De mondelinge behandeling heeft plaatsgevonden op 16 mei 2023. Verschenen zijn, voor zover hier van belang: [appellant], bijgestaan door zijn advocaat en vergezeld van […], schuldhulpverlener; en mr. A.N. Jansen, advocaat te Den Haag, namens de curator. NQ Solutions is niet verschenen en evenmin haar advocaat.

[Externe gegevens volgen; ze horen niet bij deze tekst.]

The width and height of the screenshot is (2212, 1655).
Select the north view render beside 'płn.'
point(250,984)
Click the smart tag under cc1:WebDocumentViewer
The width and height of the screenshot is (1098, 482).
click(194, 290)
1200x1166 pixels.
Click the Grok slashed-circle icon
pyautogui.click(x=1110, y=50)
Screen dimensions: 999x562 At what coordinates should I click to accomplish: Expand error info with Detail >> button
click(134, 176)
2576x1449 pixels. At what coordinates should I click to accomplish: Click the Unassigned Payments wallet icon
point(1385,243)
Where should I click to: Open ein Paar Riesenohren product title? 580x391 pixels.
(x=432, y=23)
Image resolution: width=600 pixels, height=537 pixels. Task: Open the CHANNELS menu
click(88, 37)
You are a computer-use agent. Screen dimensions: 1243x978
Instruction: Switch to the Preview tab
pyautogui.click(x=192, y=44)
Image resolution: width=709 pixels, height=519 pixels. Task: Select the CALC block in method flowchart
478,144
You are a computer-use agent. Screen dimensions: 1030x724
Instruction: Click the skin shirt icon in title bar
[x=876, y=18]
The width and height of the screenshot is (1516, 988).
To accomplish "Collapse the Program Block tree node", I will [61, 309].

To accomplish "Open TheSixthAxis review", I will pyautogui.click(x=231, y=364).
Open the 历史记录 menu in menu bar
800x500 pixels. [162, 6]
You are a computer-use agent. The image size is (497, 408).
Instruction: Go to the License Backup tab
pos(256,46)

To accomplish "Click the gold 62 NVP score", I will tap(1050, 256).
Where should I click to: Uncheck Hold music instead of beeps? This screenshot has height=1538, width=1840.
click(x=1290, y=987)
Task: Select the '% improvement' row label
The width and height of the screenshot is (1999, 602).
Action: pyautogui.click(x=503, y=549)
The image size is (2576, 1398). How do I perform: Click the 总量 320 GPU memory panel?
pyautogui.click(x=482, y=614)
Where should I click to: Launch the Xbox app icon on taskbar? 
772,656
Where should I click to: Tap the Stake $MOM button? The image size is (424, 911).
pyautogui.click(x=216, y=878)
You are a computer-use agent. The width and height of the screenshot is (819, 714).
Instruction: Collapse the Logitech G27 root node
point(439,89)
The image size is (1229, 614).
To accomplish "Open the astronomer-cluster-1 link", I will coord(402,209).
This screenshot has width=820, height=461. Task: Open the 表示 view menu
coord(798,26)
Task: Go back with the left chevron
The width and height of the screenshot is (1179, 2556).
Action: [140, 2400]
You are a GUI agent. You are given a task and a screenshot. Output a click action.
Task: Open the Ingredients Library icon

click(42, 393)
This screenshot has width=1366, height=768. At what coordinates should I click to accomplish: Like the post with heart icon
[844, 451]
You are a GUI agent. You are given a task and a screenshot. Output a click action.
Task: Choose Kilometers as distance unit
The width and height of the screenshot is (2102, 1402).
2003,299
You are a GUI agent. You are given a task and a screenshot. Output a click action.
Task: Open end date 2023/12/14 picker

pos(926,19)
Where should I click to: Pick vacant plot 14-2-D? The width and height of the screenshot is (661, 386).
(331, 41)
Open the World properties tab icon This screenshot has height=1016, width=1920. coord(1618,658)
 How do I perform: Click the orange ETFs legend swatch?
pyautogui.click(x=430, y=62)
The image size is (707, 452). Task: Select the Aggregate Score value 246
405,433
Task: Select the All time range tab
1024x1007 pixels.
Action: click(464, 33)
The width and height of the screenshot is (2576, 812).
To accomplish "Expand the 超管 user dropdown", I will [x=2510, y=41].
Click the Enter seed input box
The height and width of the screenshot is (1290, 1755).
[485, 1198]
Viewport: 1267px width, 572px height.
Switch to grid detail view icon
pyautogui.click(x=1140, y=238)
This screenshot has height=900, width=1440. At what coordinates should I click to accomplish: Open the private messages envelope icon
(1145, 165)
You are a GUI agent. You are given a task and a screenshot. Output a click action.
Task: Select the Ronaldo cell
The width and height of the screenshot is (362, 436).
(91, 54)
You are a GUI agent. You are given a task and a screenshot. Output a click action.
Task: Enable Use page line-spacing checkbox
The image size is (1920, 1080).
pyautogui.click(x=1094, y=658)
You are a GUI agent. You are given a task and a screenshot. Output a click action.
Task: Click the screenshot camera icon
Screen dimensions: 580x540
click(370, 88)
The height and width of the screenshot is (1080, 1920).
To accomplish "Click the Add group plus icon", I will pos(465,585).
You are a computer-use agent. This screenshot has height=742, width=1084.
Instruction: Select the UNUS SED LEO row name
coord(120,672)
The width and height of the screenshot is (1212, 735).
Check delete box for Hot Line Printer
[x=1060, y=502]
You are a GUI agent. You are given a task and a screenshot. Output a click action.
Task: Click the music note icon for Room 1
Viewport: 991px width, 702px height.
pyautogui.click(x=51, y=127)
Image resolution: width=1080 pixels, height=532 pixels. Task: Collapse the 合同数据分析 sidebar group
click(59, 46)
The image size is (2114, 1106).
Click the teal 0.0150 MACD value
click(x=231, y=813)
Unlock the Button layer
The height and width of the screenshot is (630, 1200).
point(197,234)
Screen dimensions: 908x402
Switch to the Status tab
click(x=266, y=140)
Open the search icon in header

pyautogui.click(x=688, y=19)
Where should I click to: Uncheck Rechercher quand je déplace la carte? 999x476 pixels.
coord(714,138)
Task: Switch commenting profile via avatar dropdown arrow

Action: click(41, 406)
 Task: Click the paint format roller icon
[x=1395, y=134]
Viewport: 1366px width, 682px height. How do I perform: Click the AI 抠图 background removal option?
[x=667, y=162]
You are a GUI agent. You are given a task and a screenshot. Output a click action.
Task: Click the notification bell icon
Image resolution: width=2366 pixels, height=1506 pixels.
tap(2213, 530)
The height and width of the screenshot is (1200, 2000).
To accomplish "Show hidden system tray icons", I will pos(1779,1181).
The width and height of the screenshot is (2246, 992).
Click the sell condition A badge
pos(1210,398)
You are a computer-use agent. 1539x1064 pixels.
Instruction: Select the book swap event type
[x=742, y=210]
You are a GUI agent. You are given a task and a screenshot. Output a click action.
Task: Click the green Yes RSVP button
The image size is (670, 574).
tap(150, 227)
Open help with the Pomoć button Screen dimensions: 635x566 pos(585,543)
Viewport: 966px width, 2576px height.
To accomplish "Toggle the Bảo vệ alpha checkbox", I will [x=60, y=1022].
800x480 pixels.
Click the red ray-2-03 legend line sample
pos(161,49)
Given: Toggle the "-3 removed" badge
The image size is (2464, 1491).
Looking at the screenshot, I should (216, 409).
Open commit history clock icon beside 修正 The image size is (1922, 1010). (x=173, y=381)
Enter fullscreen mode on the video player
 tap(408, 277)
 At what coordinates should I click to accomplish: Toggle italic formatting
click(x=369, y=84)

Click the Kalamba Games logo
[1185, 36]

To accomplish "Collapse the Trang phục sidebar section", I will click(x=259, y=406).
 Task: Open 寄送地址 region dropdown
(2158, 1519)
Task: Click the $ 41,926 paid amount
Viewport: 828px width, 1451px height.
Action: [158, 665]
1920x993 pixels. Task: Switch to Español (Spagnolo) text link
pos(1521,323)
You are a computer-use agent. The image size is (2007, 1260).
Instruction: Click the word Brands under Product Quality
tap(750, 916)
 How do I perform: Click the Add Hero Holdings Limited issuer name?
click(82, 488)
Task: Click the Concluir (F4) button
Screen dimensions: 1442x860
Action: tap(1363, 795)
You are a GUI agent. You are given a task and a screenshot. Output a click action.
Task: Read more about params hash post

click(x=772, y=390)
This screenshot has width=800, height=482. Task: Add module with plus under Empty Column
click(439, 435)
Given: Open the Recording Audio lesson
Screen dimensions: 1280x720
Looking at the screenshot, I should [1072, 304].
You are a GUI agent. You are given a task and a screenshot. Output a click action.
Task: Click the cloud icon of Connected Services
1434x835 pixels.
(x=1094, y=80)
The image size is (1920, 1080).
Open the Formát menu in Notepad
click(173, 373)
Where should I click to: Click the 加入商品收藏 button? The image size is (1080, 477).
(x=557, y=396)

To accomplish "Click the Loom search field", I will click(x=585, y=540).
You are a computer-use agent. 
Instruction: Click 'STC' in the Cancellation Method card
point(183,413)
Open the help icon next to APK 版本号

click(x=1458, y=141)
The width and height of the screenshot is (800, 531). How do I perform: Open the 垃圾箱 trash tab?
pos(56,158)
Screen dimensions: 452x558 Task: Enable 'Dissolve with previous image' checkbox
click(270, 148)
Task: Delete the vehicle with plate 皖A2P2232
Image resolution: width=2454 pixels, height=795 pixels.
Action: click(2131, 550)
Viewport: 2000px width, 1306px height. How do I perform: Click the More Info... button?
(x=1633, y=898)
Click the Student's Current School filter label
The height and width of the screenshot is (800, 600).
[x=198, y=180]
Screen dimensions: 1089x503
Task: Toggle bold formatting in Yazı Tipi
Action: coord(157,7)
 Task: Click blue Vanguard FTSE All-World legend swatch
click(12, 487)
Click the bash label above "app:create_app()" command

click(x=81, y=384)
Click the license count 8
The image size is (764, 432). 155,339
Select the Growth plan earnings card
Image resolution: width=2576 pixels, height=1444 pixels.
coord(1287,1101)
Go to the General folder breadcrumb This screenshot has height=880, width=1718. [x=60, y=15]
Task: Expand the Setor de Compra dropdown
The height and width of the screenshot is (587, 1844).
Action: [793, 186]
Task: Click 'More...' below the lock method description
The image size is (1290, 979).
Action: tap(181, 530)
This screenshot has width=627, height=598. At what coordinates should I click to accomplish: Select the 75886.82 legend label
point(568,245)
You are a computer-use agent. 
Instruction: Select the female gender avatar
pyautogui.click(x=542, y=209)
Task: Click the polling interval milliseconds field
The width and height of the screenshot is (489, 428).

De beoordeling van het hoger beroep

1. In het bestreden vonnis heeft de rechtbank overwogen dat summierlijk is gebleken van het vorderingsrecht van NQ Solutions en van het bestaan van feiten en omstandigheden welke aantonen dat [appellant] in de toestand verkeert dat hij heeft opgehouden te betalen.
2. [appellant] betwist dat hij in de toestand verkeert dat hij heeft opgehouden te betalen. Daartoe heeft [appellant] aangevoerd dat hij met al zijn schuldeisers een regeling heeft getroffen, met dien verstande dat de regeling met de Belastingdienst nog niet is geformaliseerd vanwege een nog te verrekenen teruggave. De faillissementskosten en het salaris van de curator zijn of worden voldaan. En er is voldoende saldo om de regelingen, inclusief die straks met de Belastingdienst, na te komen. De schuldhulpverlener heeft een en ander beaamd.
3. Namens de curator is ter zitting van het hof bevestigd dat [appellant] met al zijn bij de curator bekende schuldeisers een schriftelijke regeling heeft getroffen, behalve met de Belastingdienst. Het klopt dat er nog een teruggave door de Belastingdienst zal worden gedaan en dat voor het dan resterende bedrag een afbetalingsregeling zal worden getroffen. Het salaris van de curator van € 5.239,29 is inmiddels door een derde op de rekening van de curator gestort, terwijl er ook zekerheid is dat de overige kosten van het faillissement zullen worden voldaan. De curator concludeert op basis hiervan dat er op dit moment geen sprake meer is van een faillissementstoestand en adviseert daarom het faillissement op te heffen.
4. Gelet op hetgeen hiervoor is overwogen is het hof van oordeel dat in hoger beroep niet summierlijk is gebleken van feiten en omstandigheden die meebrengen dat [appellant] nog verkeert in de toestand van te hebben opgehouden te betalen.
5. Het voorgaande leidt tot de conclusie dat het bestreden vonnis zal worden vernietigd. Nu namens de curator ter zitting van het hof is bevestigd dat zijn salaris reeds is voldaan en er zekerheid is dat ook de overige kosten van het faillissement worden voldaan, kan een veroordeling van [appellant] om deze kosten te voldoen achterwege blijven.

De beslissing

Het hof:
- vernietigt het vonnis van de rechtbank Den Haag van 21 maart 2023,
en opnieuw rechtdoende:
- wijst het verzoek tot faillietverklaring ten aanzien van [appellant] af,
- bepaalt dat de griffier van dit hof onverwijld kennis geeft van deze uitspraak aan de griffier van de rechtbank Den Haag.
Dit arrest is gewezen door mrs. J.M. van der Klooster, P. Volker en A.J. Swelheim en is uitgesproken ter openbare terechtzitting van 17 mei 2023 in aanwezigheid van de griffier.